**What is being asked:**
Each line below must be reproduced exactly as it stands. Pictures stay out of the copy.

>>>>>

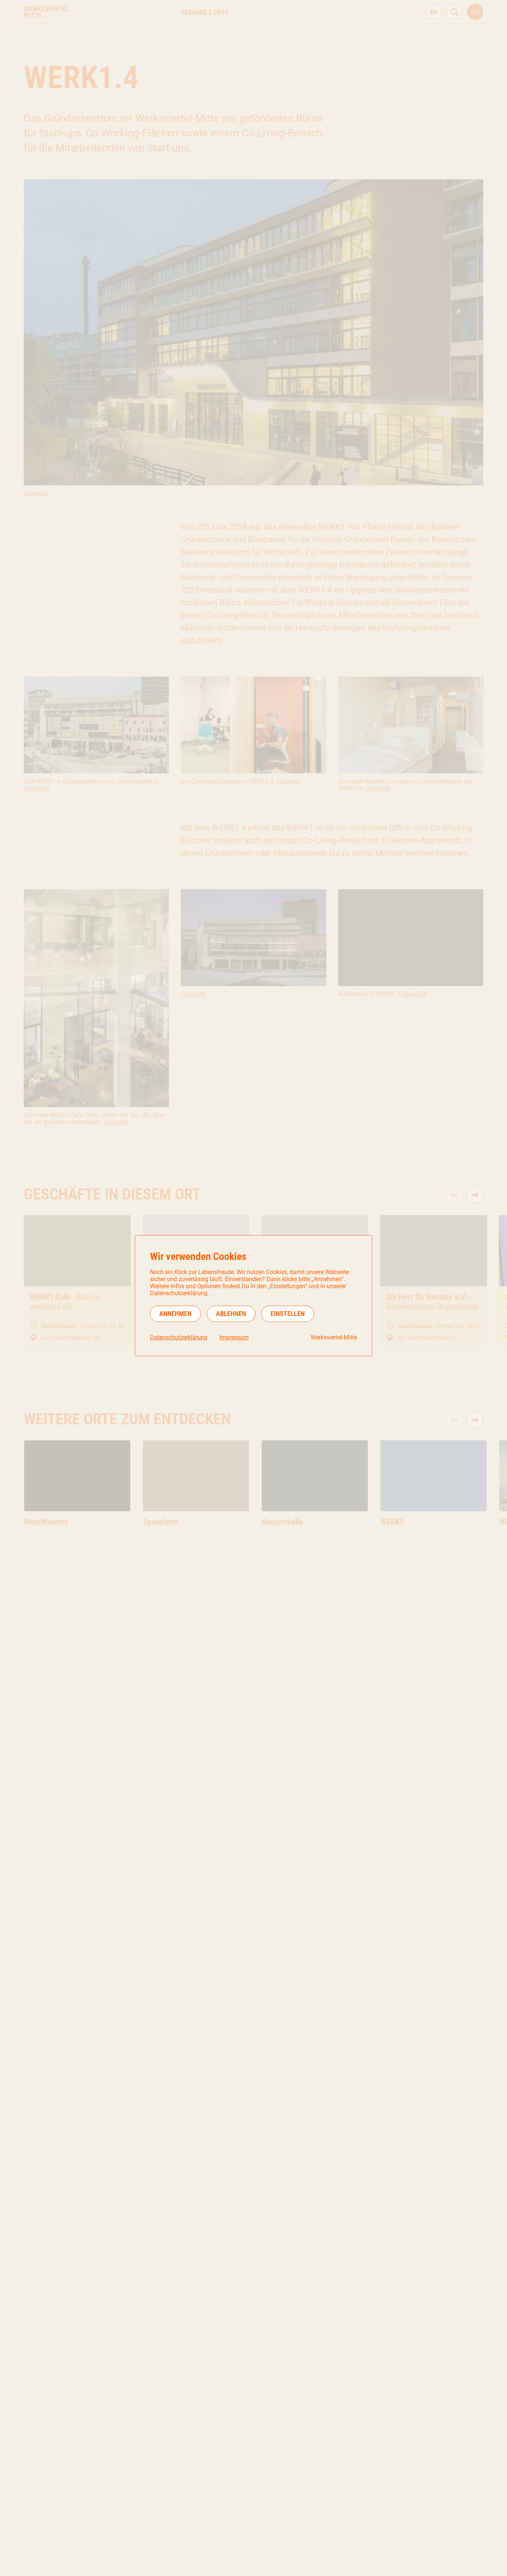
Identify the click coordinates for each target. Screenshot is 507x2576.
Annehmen (175, 1314)
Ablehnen (231, 1314)
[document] (253, 1295)
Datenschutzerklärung (178, 1337)
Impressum (234, 1337)
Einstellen (288, 1314)
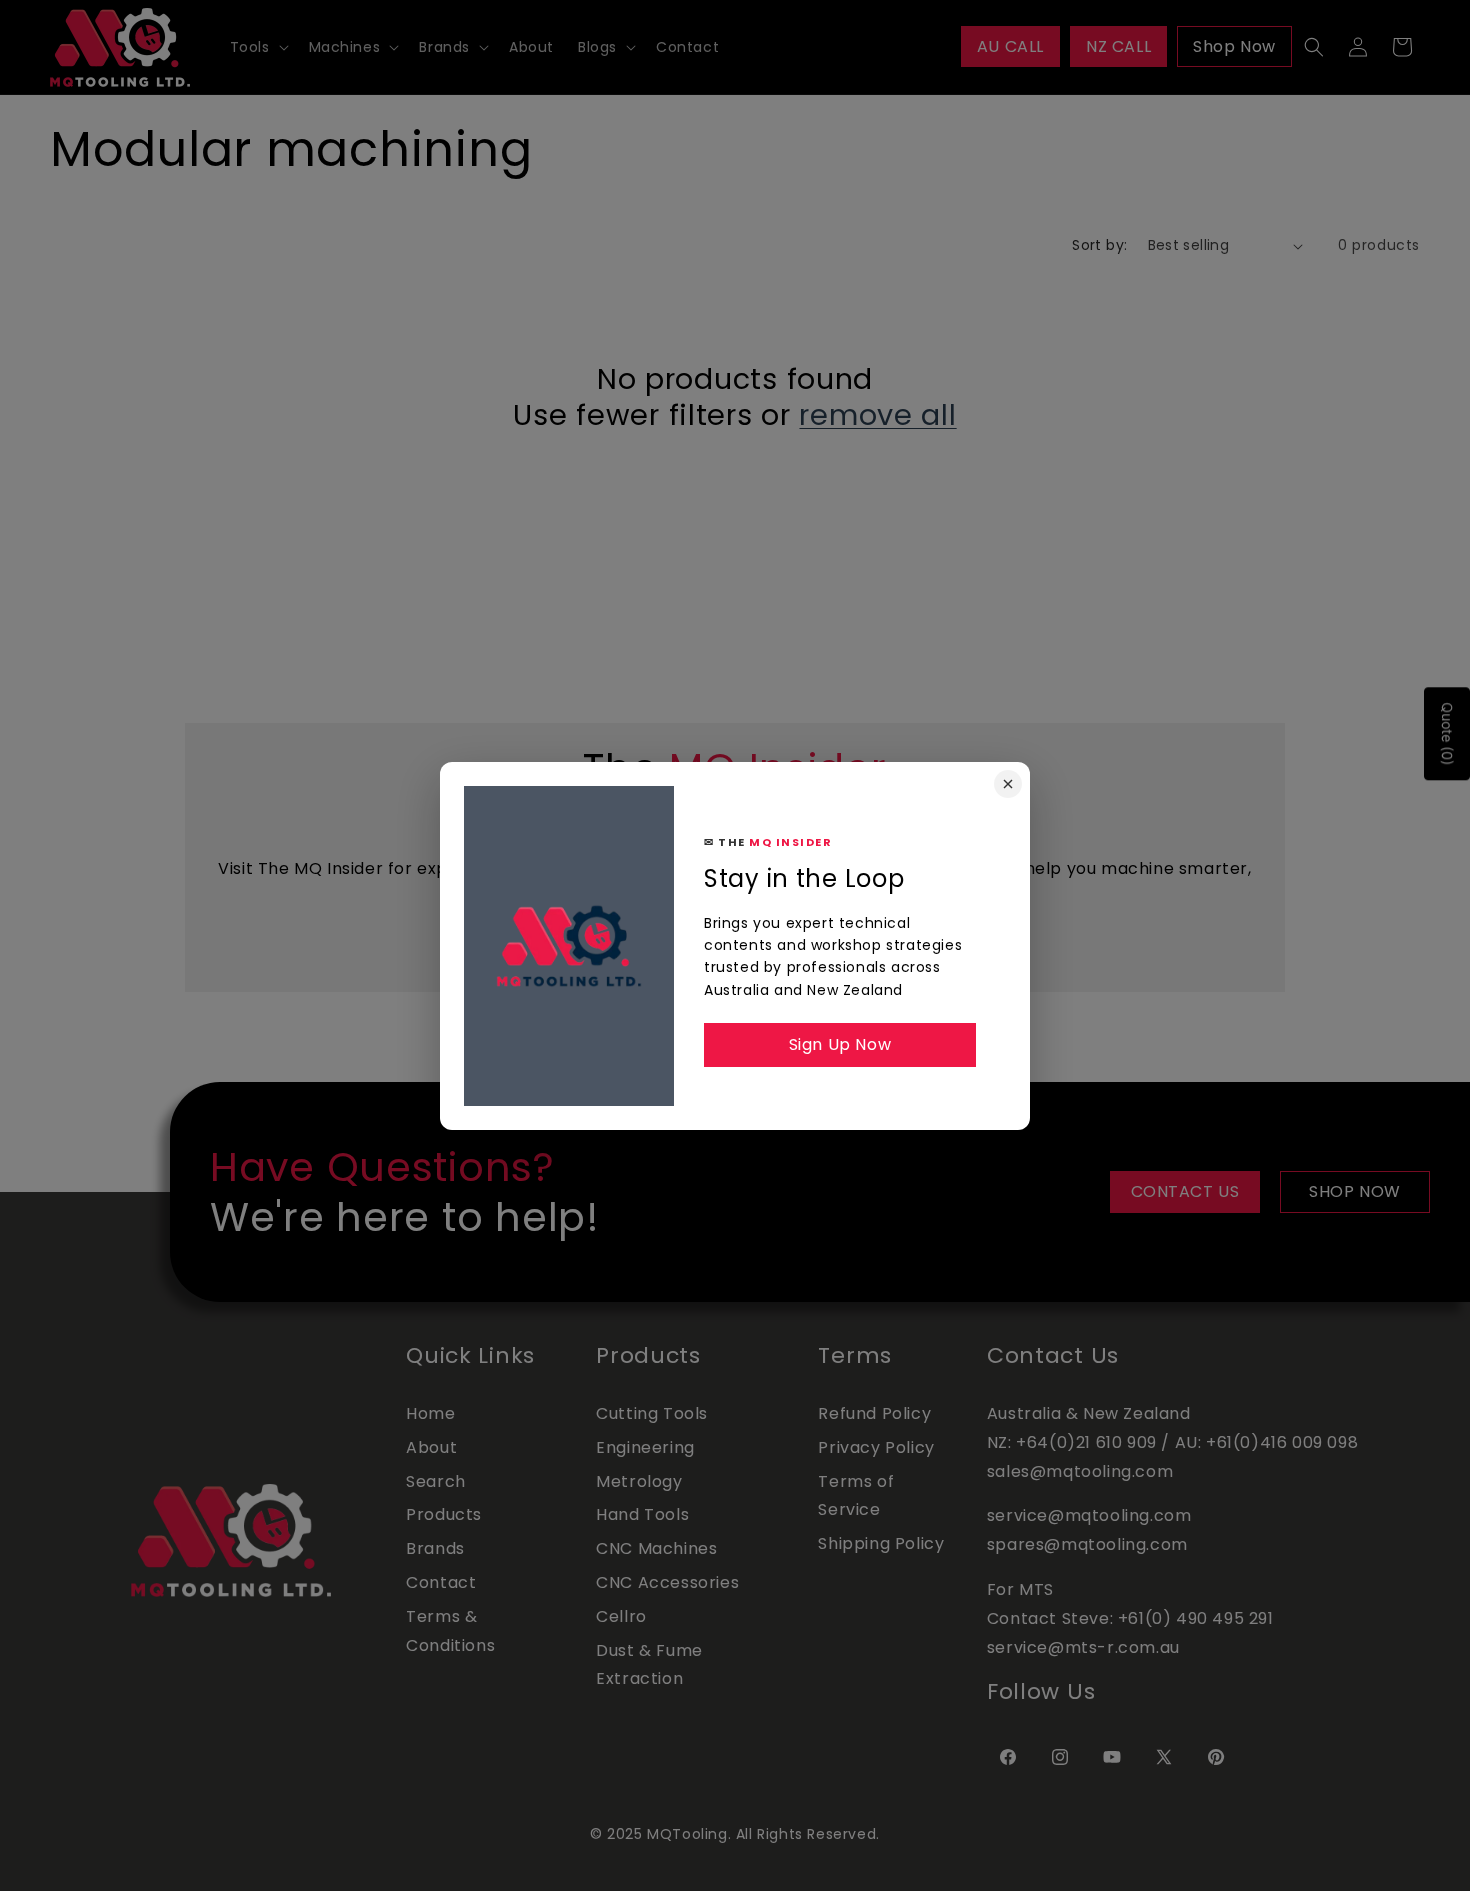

<<<<<

**Task answer:**
Identify the click coordinates for each target. Screenshot is 507x2576.
Annehmen (175, 1314)
Ablehnen (231, 1314)
[document] (253, 1295)
Datenschutzerklärung (178, 1337)
Impressum (234, 1337)
Einstellen (288, 1314)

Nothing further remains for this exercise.